ECLI:NL:RBNHO:2023:11981

Rechtbank Noord-Holland

Datum uitspraak
14 november 2023
Publicatiedatum
27 november 2023
Zaaknummer
23-6133
Instantie
Rechtbank Noord-Holland
Type
Uitspraak
Rechtsgebied
Bestuursrecht; Bestuursprocesrecht
Procedures
  • Voorlopige voorziening
Vindplaatsen
  • Rechtspraak.nl
AI samenvatting door LexboostAutomatisch gegenereerd

Afwijzing verzoek om voorlopige voorziening voor urgentieverklaring woonruimte

In deze uitspraak beslist de voorzieningenrechter van de Rechtbank Noord-Holland op het verzoek om een voorlopige voorziening van verzoeker tegen de afwijzing van verweerder om een urgentieverklaring te verlenen. Verzoeker, die bij zijn ouders woont, heeft op 13 april 2023 een aanvraag ingediend voor een urgentieverklaring voor woonruimte, maar deze is op 9 augustus 2023 afgewezen. Verzoeker heeft bezwaar gemaakt en verzocht om een voorlopige voorziening. De voorzieningenrechter heeft het verzoek op 9 november 2023 behandeld, waarbij de gemachtigde van verzoeker en de gemachtigden van verweerder aanwezig waren, maar verzoeker zelf niet.

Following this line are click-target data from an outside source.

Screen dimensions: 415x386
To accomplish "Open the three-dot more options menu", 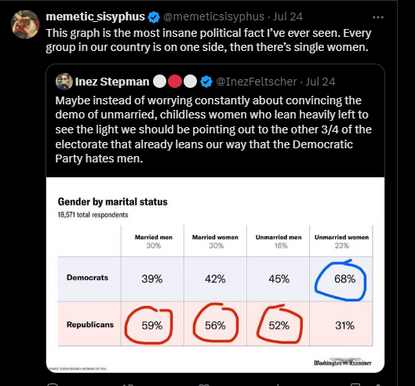I will coord(378,17).
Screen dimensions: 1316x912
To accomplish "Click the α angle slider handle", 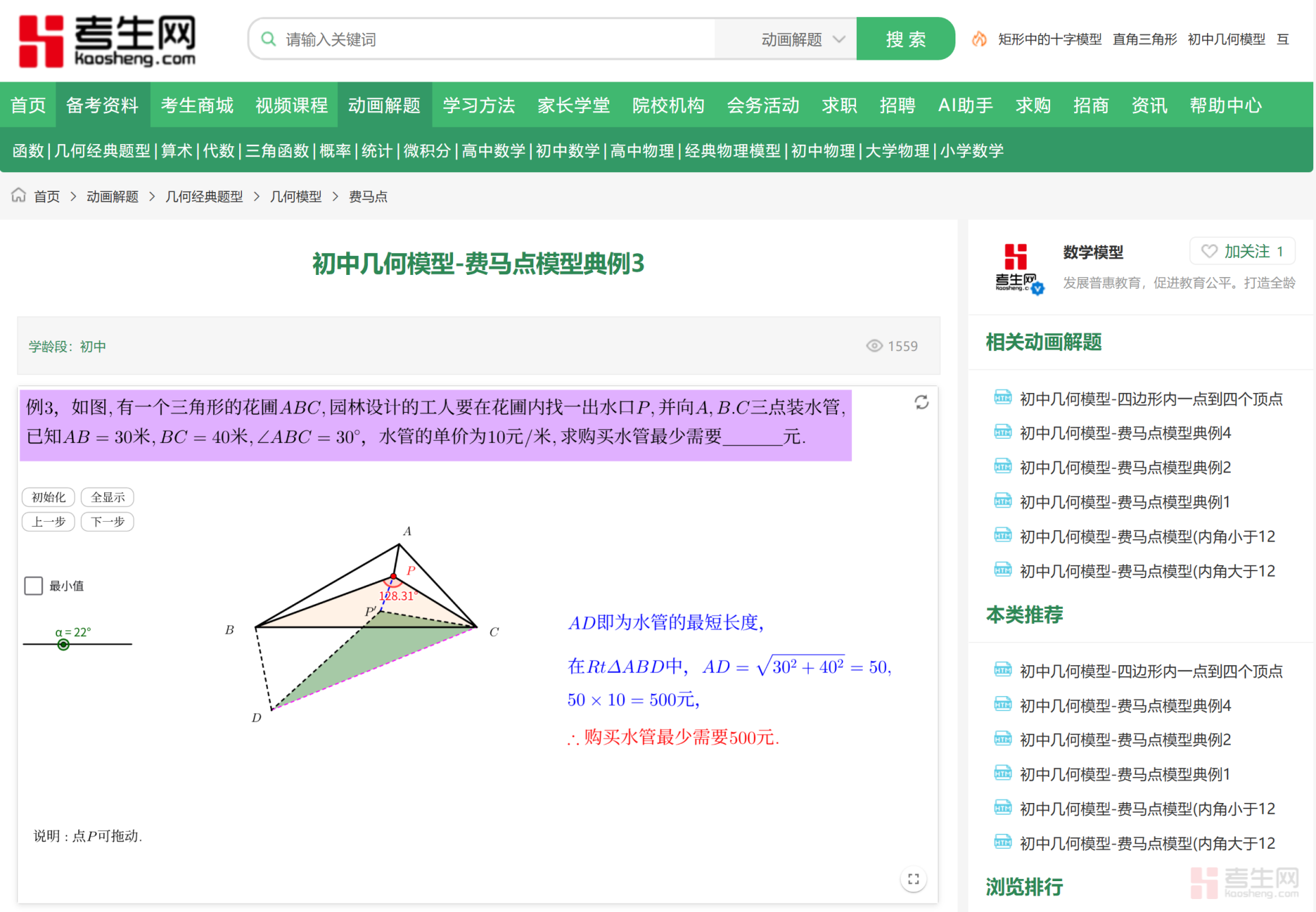I will tap(63, 645).
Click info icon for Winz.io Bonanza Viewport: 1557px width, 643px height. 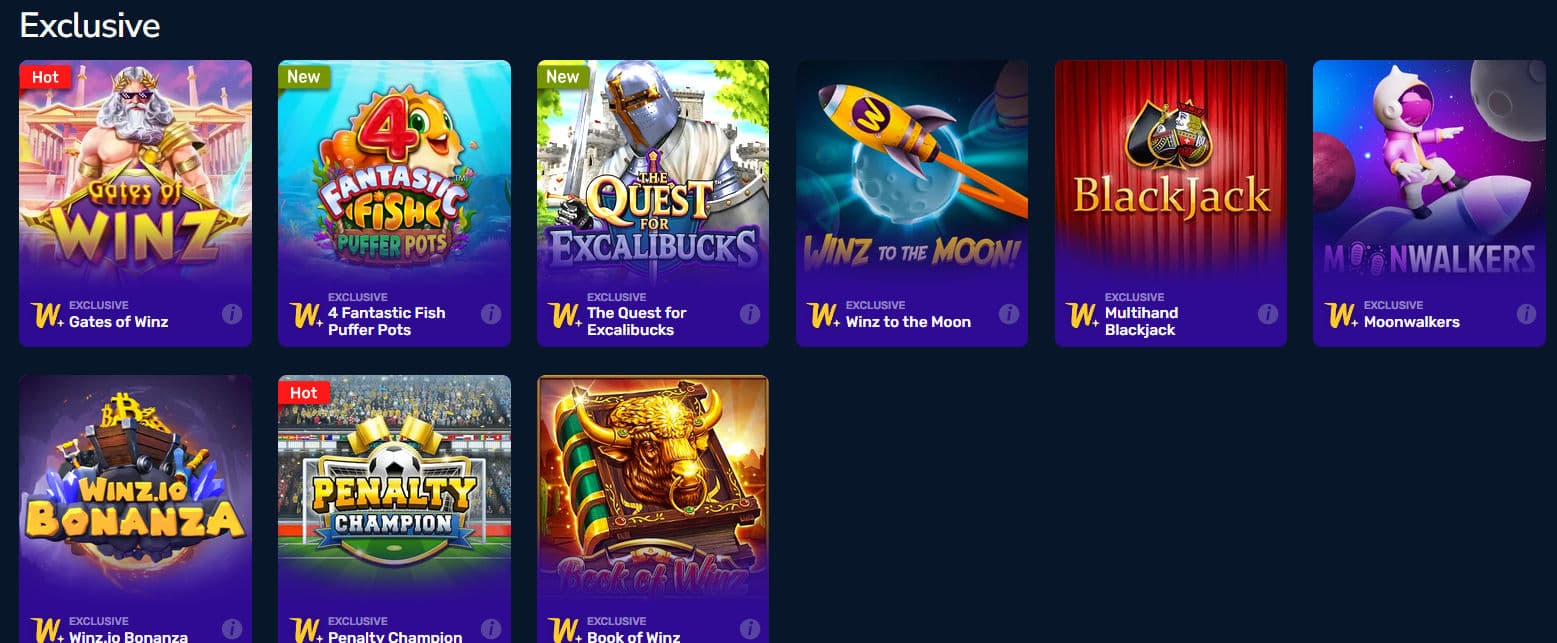(232, 630)
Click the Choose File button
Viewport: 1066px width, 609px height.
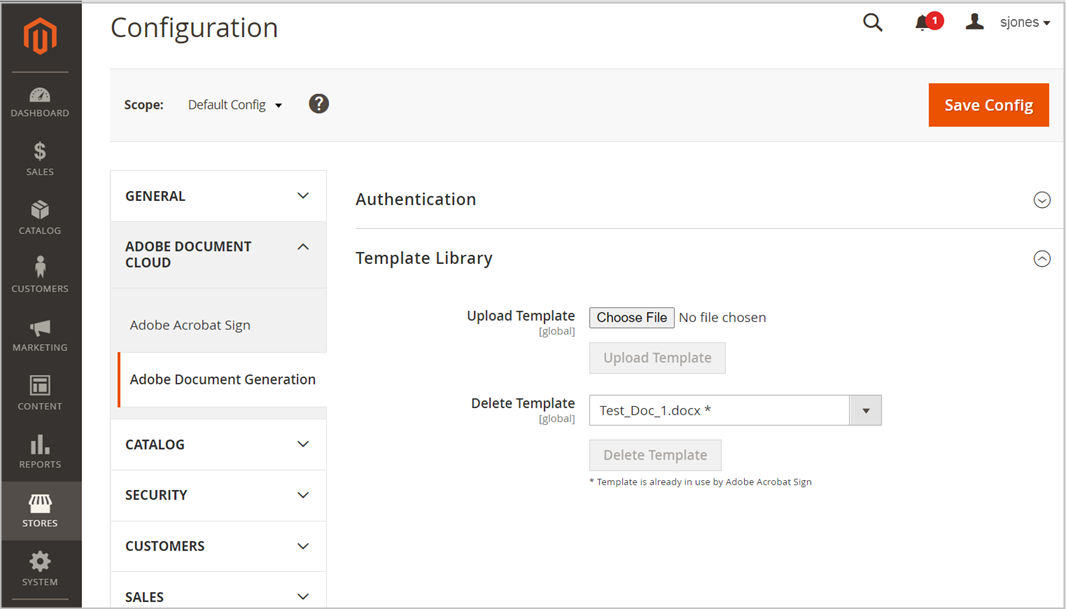[x=632, y=317]
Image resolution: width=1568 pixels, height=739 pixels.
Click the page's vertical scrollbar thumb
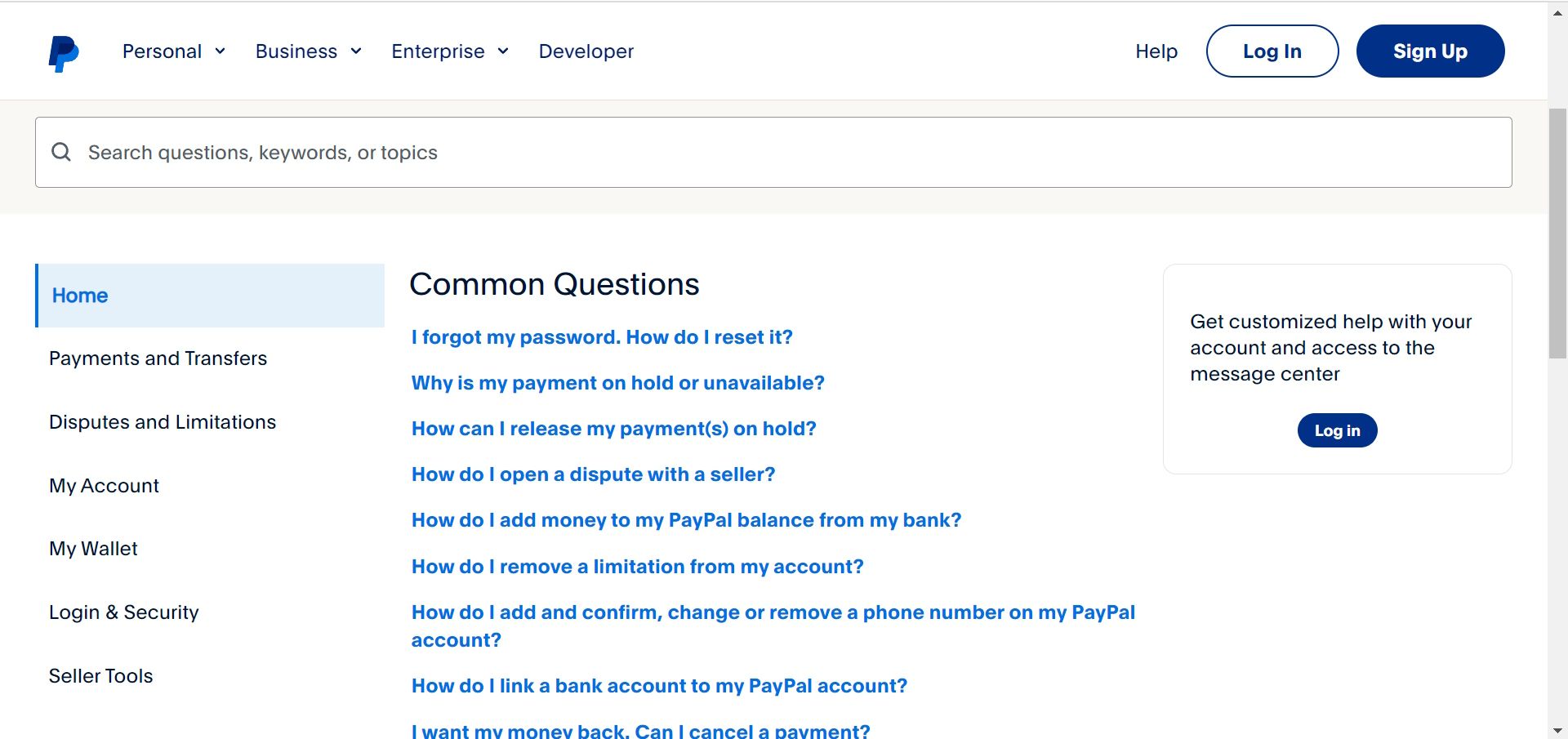[1557, 233]
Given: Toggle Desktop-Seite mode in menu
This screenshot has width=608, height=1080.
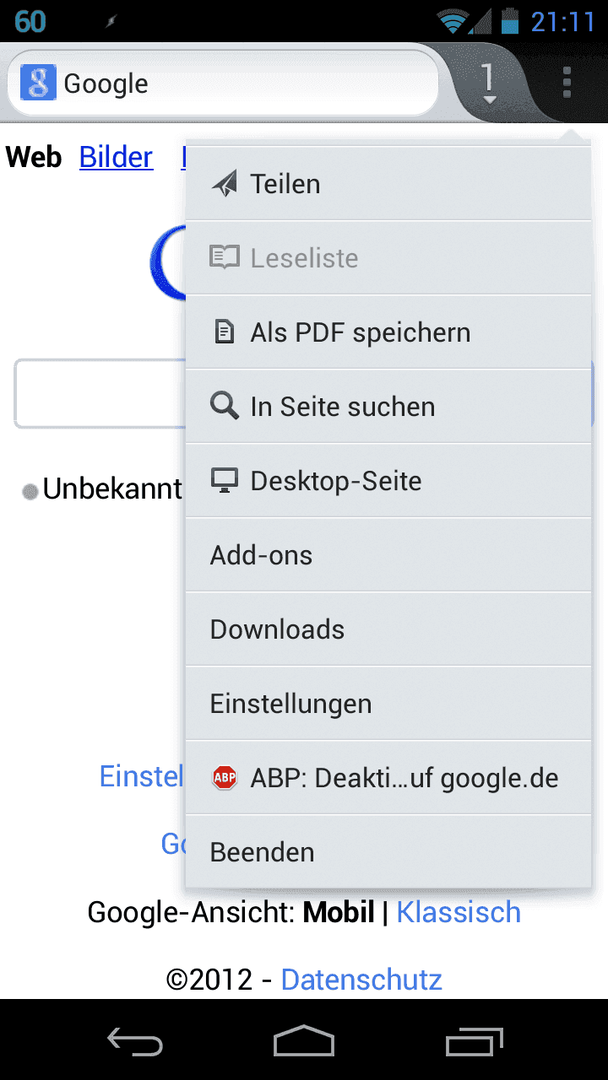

De voorzieningenrechter oordeelt dat er geen spoedeisend belang is bij het verzoek. Verzoeker stelt dat zijn woonsituatie onhoudbaar is, maar de voorzieningenrechter wijst erop dat verzoeker zich kan aanmelden bij de nachtopvang en dat er een hoorzitting gepland staat. De voorzieningenrechter concludeert dat er onvoldoende bewijs is voor een acuut woonprobleem en dat verzoeker momenteel niet actief reageert op woningaanbod.

Omdat verzoeker geen spoedeisend belang heeft, kan de gevraagde voorziening alleen worden getroffen als het bestreden besluit evident onrechtmatig is. De voorzieningenrechter oordeelt dat dit niet het geval is en wijst het verzoek om voorlopige voorziening af. De uitspraak is gedaan door mr. A.R. ten Berge en is openbaar uitgesproken op 14 november 2023.

Uitspraak

RECHTBANK NOORD-HOLLAND
Zittingsplaats Haarlem
Bestuursrecht
zaaknummer: HAA 23/6133

uitspraak van de voorzieningenrechter van 14 november 2023 in de zaak tussen

[verzoeker], uit [plaats], verzoeker

(gemachtigde: mr. G.A. Verhoeven),
en
het college van burgemeester en wethouders van de gemeente Dijk en Waard, verweerder
(gemachtigden: H.A. Kwakman en M.A. Visser).

Inleiding

1. In deze uitspraak beslist de voorzieningenrechter op het verzoek om een voorlopige voorziening van verzoeker tegen de weigering van verweerder om aan verzoeker een urgentieverklaring te verlenen.
1.1.
Verweerder heeft deze aanvraag met het besluit van 9 augustus 2023 afgewezen. Verzoeker heeft hiertegen bezwaar gemaakt. Daarnaast heeft hij de voorzieningenrechter verzocht een voorlopige voorziening te treffen die ertoe strekt dat alsnog een urgentieverklaring aan verzoeker wordt verleend.
1.2.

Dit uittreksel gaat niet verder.